As far as I am aware Chew-Graham has never apologised for her involvement in these methodologically and ethically deficient studies, for her involvement in something that recruited such a moral troglodyte as this "supervisor" - assuming the supervisor was not her or one or her co-authors - or for her role in promoting a model that leads directly to such stigmatising attitudes.
Why was hers the second name on this unsorted list after Kane? Did she have any role in preparing the letter or the list of demands made to Streeting? Why is someone with her views involved in ME advocacy efforts?

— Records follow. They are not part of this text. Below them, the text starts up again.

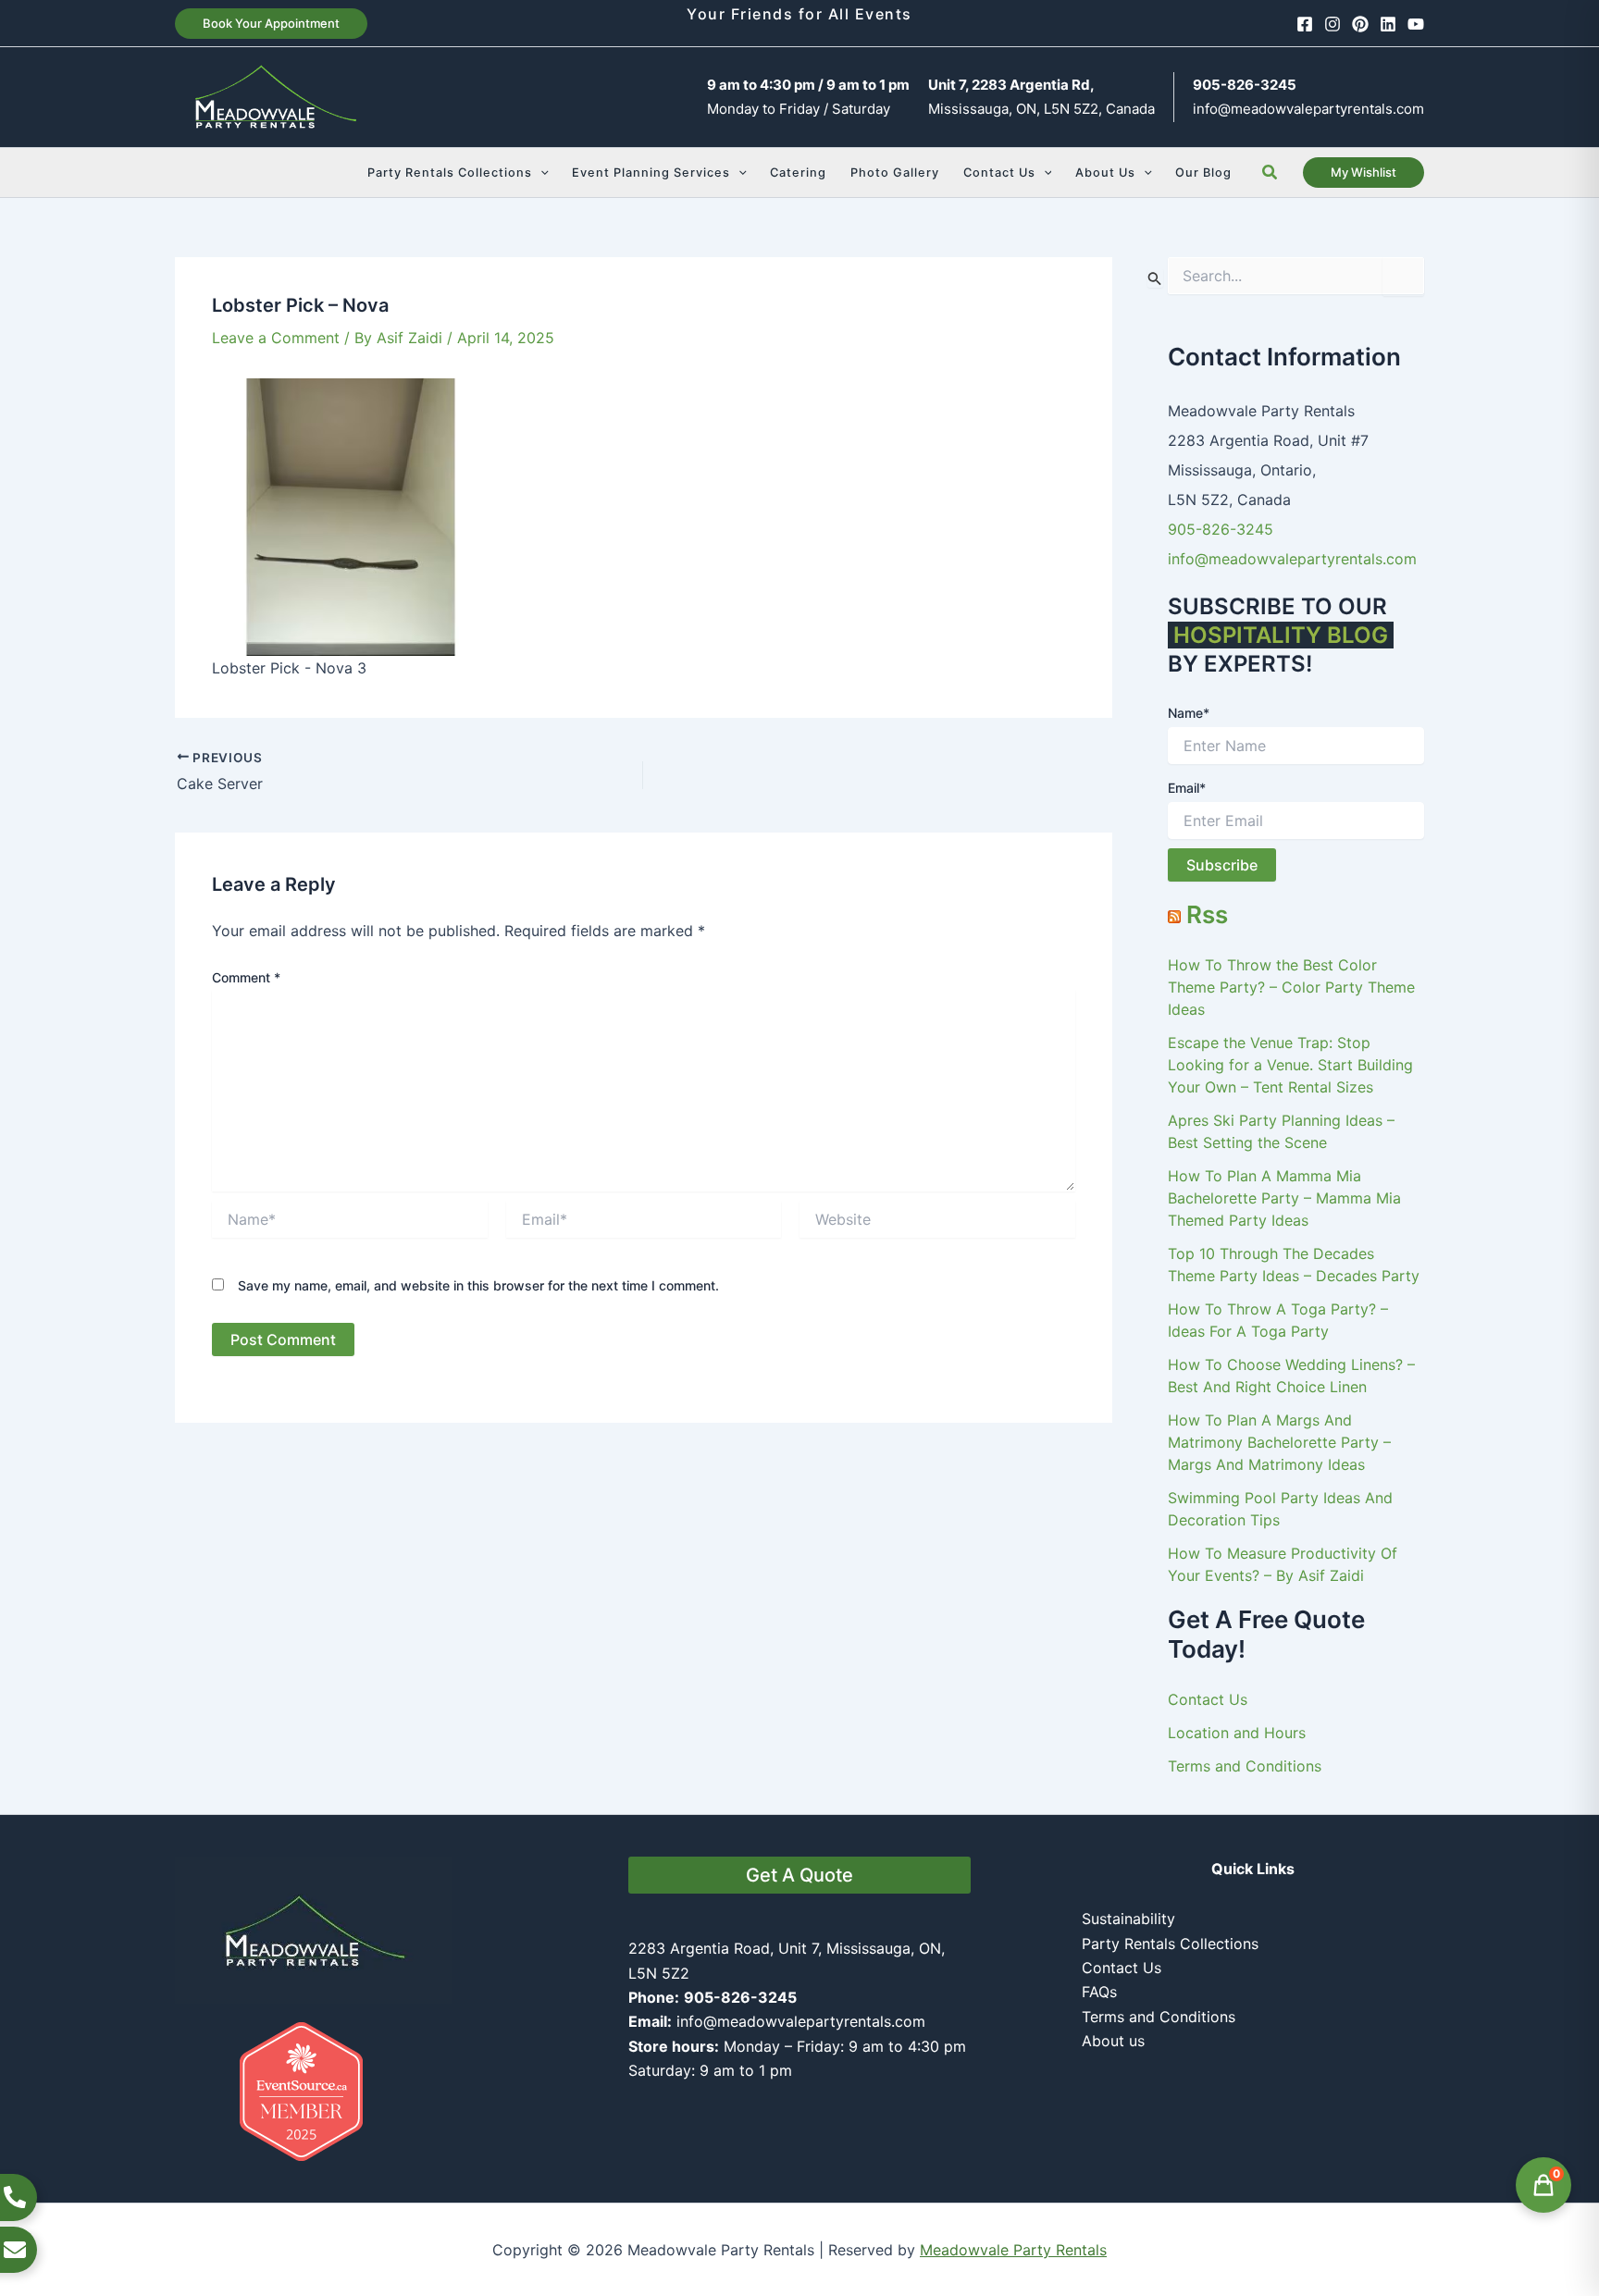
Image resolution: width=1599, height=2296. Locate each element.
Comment (246, 977)
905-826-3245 (1220, 529)
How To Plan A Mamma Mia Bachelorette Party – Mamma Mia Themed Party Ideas (1284, 1198)
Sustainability (1128, 1918)
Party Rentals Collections (1170, 1943)
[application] (540, 173)
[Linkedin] (1388, 24)
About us (1113, 2040)
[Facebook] (1304, 24)
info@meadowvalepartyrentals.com (1308, 108)
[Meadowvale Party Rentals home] (313, 1929)
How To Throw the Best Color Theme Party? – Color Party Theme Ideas (1291, 987)
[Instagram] (1332, 24)
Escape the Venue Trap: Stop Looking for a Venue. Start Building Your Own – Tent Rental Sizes (1290, 1064)
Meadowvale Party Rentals (1013, 2249)
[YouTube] (1415, 24)
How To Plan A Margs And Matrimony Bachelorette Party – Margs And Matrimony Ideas (1279, 1442)
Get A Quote (799, 1875)
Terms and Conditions (1244, 1766)
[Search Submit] (1154, 278)
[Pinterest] (1360, 24)
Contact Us (1207, 1699)
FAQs (1099, 1991)
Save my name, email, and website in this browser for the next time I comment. (478, 1285)
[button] (271, 23)
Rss (1207, 914)
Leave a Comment (276, 337)
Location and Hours (1237, 1732)
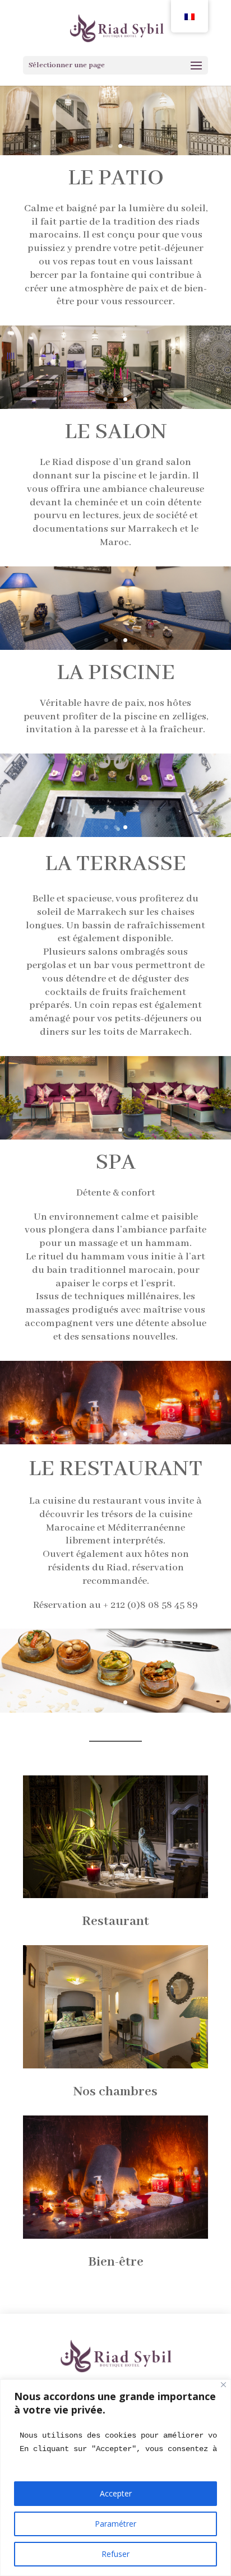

Other signatories are equally concerning. Gregorowski and Segal were two of the three
authors of a 2019 review that stated falsely that the LP "has been shown to be effective when added to medical care".
Do these campaigners agree with such views? Do they believe that those who recommend or even advocate for the LP have our best interests at heart? If not, why were they invited to sign?
ME advocacy is best conducted in collaboration with experienced pwME who have knowledge of the issues and personalities; the devil is in the details and there are potential pitfalls that are not remotely obvious. It is not only possible but relatively easy to have the best of intentions and yet do something that could be highly counterproductive.